Earnings Repatriation Tax Cost Risks and Bank Loan Contracting

Derrald Stice, Zhiming Ma and Danye Wang
Journal of risk and financial management, Vol.19(3), 172
03/01/2026
DOI: 10.3390/jrfm19030172
url
https://doi.org/10.3390/jrfm19030172View
Published (Version of record) Open Access

Abstract

Unlike purely domestic firms, multinational companies have distinctive opportunities to engage in sophisticated international tax planning strategies. This study investigates whether banks perceive potential earnings repatriation taxes as a significant source of risk when designing loan agreements for these firms. Our findings reveal that U.S. multinationals facing higher potential repatriation tax burdens are subject to wider loan spreads, indicating increased risk premiums. Moreover, this effect is especially pronounced among firms with low profitability or limited financial flexibility, highlighting the risk-sensitive nature of these loans.
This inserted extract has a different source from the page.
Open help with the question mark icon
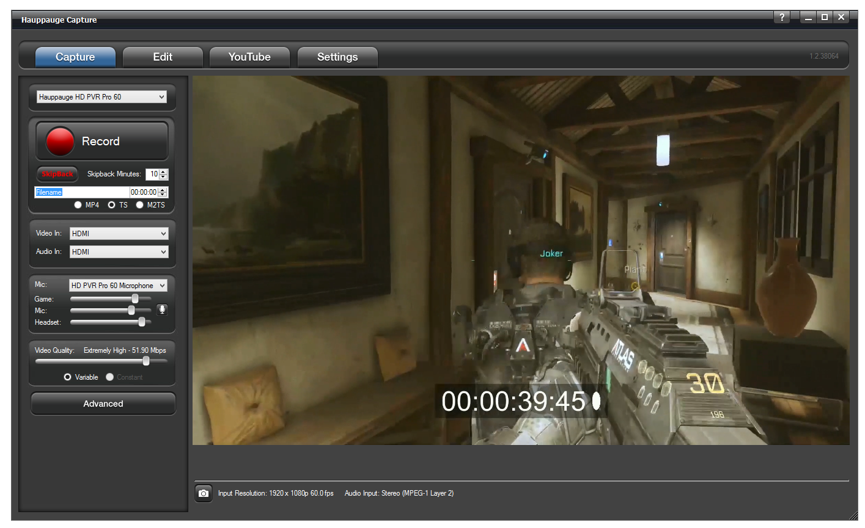The image size is (865, 528). [781, 17]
We also observe that lenders are more likely to demand collateral and impose stricter financial covenants in loans to firms with substantial repatriation tax exposure, further underscoring that banks regard these taxes as a firm-specific risk factor. By exploring the intersection of international tax considerations, potential earnings repatriation taxes here, and debt contracting, our research makes a valuable contribution to the literature, shedding light on how global tax issues influence credit markets and lending behavior.